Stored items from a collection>
******

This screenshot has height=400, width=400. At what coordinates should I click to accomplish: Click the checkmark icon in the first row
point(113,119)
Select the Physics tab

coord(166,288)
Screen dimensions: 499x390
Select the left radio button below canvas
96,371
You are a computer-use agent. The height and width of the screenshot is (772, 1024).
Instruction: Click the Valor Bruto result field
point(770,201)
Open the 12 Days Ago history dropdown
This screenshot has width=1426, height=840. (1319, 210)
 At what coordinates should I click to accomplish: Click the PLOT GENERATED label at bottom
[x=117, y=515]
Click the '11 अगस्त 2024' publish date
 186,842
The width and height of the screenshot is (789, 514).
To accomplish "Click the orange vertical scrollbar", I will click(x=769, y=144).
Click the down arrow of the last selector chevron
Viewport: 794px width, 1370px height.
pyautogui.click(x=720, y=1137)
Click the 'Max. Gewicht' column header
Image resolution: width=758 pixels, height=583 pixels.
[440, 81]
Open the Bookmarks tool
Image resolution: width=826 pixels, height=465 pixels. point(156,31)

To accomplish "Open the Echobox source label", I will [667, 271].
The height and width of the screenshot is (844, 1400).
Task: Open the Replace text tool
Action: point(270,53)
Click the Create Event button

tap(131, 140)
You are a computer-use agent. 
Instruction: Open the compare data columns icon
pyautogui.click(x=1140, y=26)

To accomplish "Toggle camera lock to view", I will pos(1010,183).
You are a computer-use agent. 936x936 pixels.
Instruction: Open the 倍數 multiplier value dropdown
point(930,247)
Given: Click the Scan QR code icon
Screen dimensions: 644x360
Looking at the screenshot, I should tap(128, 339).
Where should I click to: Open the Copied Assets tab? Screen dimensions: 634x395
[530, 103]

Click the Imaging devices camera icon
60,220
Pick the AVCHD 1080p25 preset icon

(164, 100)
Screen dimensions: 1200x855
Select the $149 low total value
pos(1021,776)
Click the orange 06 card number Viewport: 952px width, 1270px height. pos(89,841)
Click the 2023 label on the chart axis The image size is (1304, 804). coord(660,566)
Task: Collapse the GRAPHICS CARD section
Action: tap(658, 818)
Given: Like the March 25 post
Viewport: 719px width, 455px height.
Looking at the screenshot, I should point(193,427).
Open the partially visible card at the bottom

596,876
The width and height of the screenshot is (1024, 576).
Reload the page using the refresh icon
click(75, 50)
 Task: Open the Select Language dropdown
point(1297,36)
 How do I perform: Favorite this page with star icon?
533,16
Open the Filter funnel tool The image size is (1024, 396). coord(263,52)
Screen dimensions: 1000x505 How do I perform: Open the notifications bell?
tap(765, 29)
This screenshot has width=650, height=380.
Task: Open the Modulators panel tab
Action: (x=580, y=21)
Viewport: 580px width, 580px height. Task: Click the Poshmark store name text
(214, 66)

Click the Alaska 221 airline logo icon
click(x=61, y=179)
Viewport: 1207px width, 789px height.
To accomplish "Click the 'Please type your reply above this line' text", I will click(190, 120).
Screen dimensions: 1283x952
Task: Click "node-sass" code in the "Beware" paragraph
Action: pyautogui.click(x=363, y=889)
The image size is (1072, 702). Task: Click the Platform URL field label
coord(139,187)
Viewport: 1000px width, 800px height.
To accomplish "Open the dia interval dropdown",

******

Every entry is to be restated word for word, with nothing dropped.

TASK ANSWER>
This screenshot has height=400, width=400. At what coordinates should I click to accomplish: Click the checkmark icon in the first row
point(113,119)
Select the Physics tab

coord(166,288)
Screen dimensions: 499x390
Select the left radio button below canvas
96,371
You are a computer-use agent. The height and width of the screenshot is (772, 1024).
Instruction: Click the Valor Bruto result field
point(770,201)
Open the 12 Days Ago history dropdown
This screenshot has width=1426, height=840. (1319, 210)
 At what coordinates should I click to accomplish: Click the PLOT GENERATED label at bottom
[x=117, y=515]
Click the '11 अगस्त 2024' publish date
 186,842
The width and height of the screenshot is (789, 514).
To accomplish "Click the orange vertical scrollbar", I will click(x=769, y=144).
Click the down arrow of the last selector chevron
Viewport: 794px width, 1370px height.
pyautogui.click(x=720, y=1137)
Click the 'Max. Gewicht' column header
Image resolution: width=758 pixels, height=583 pixels.
[440, 81]
Open the Bookmarks tool
Image resolution: width=826 pixels, height=465 pixels. point(156,31)

To accomplish "Open the Echobox source label", I will [667, 271].
The height and width of the screenshot is (844, 1400).
Task: Open the Replace text tool
Action: point(270,53)
Click the Create Event button

tap(131, 140)
You are a computer-use agent. 
Instruction: Open the compare data columns icon
pyautogui.click(x=1140, y=26)

To accomplish "Toggle camera lock to view", I will pos(1010,183).
You are a computer-use agent. 936x936 pixels.
Instruction: Open the 倍數 multiplier value dropdown
point(930,247)
Given: Click the Scan QR code icon
Screen dimensions: 644x360
Looking at the screenshot, I should tap(128, 339).
Where should I click to: Open the Copied Assets tab? Screen dimensions: 634x395
[530, 103]

Click the Imaging devices camera icon
60,220
Pick the AVCHD 1080p25 preset icon

(164, 100)
Screen dimensions: 1200x855
Select the $149 low total value
pos(1021,776)
Click the orange 06 card number Viewport: 952px width, 1270px height. pos(89,841)
Click the 2023 label on the chart axis The image size is (1304, 804). coord(660,566)
Task: Collapse the GRAPHICS CARD section
Action: tap(658, 818)
Given: Like the March 25 post
Viewport: 719px width, 455px height.
Looking at the screenshot, I should point(193,427).
Open the partially visible card at the bottom

596,876
The width and height of the screenshot is (1024, 576).
Reload the page using the refresh icon
click(75, 50)
 Task: Open the Select Language dropdown
point(1297,36)
 How do I perform: Favorite this page with star icon?
533,16
Open the Filter funnel tool The image size is (1024, 396). coord(263,52)
Screen dimensions: 1000x505 How do I perform: Open the notifications bell?
tap(765, 29)
This screenshot has width=650, height=380.
Task: Open the Modulators panel tab
Action: (x=580, y=21)
Viewport: 580px width, 580px height. Task: Click the Poshmark store name text
(214, 66)

Click the Alaska 221 airline logo icon
click(x=61, y=179)
Viewport: 1207px width, 789px height.
To accomplish "Click the 'Please type your reply above this line' text", I will click(190, 120).
Screen dimensions: 1283x952
Task: Click "node-sass" code in the "Beware" paragraph
Action: pyautogui.click(x=363, y=889)
The image size is (1072, 702). Task: Click the Platform URL field label
coord(139,187)
Viewport: 1000px width, 800px height.
To accomplish "Open the dia interval dropdown",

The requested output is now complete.